Places mentioned (the practical part)
The Mausoleum von Bischof Danilo: The Mausoleum stands atop a small hill which you can reach via a scenic, winding path which starts from near the Monastery in Cetinje, Montenegro's old capital city.
Mount Lovćen: The country's namesake mountain can be visited in Lovćen National park.
Bar: A port city whose 'new town' is pleasant and has a nice coastal promenade, the impressive Church of St Jovan Vladimir and a supermarket building which resembles a UFO. The real gem however is the 'old town' (Stari Bar), an incredible maze of ruins and cobbled streets on top of a hill with beautiful panoramic views. You can walk from Stari Bar to Bigovica beach (via 'The Old Olive Tree') in just over an hour. The route follows a small canal through a residential area to a hill which you have to ascend and wander over, with some goats for company!
Sveti Stefan: An island town which is an icon of Montenegro, and a hotel resort.
Kotor: A town on Kotor Bay with a formidable fortress, enchanting old town and regular boat trips to nearby Perast and other sites. Kotor is on a few cruise trip routes and is the place that backpackers often visit from Croatia in order to 'do Montenegro'; but it deserves more time, attention and respect than that.

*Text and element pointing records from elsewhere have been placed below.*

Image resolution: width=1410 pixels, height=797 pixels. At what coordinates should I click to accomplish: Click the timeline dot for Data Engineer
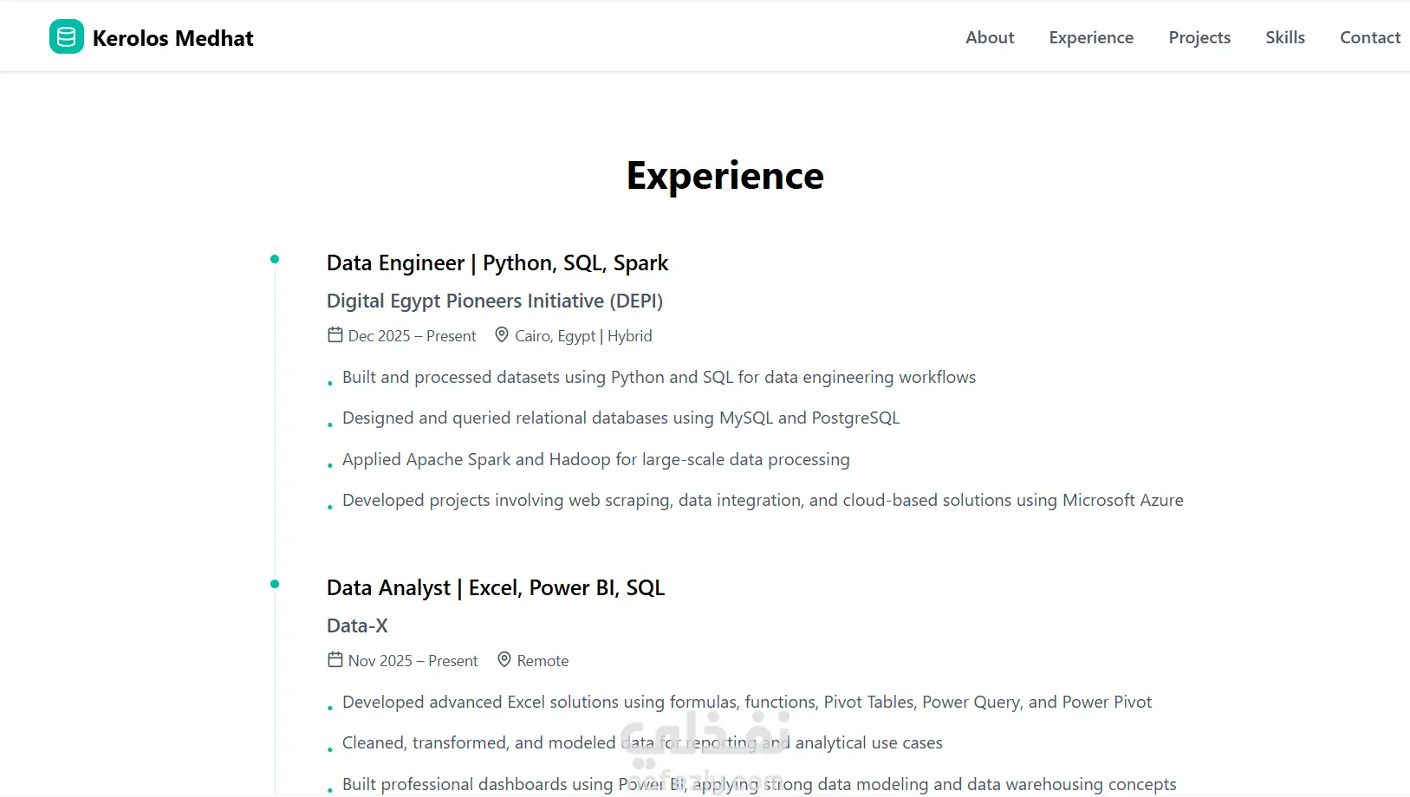click(275, 259)
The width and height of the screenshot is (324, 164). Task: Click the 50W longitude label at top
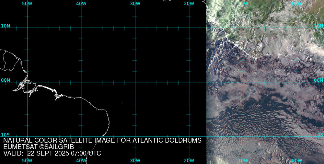coord(27,4)
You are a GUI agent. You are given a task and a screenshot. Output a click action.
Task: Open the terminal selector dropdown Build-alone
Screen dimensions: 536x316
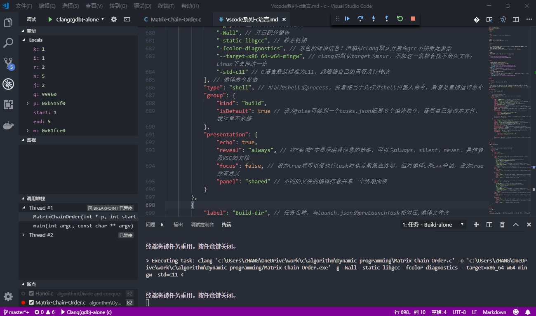tap(433, 225)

Budva: A coastal town which has a stunning old town containing the magical Citadella. Along the coast from the peaceful old town, you'll come across the much-photographed Ballerina statue and a rather secluded beach called Mogren. Budva is also known for superyachts and large glass-clad hotels.
Virpazar: This village can be reached on the train line from Bar to Belgrade and is less than half an hour from Podgorica. From Virpazar, there are regular boat trips around Lake Skadar, but don't miss seeing the sunset from Besac fortress, where you can also get a bite to eat and glass of wine.
Kolašin: The mountainous town is near a popular ski resort and can be reached on the breath-taking train ride from Podgorica. Kolašin is a gateway to the nearby Biogradska Gora national park which is home to Lake Biograd. In April at least, there weren't any public busses connecting the town with the national park but you can easily hitchhike or get a taxi.
Podgorica: The capital city of Montenegro isn't a stereotypically amazing city, but has a real charm to it and if you give it some time, you'll realise that it embodies the country's relaxed vibes and love of nature. If you like specific sights to see, you can feast your eyes on The Cathedral of Christ’s Resurrection and Millennium Bridge, among others. And in less than an hour on the train and after a fairly steep hike, you can reach Ostrog Monastery.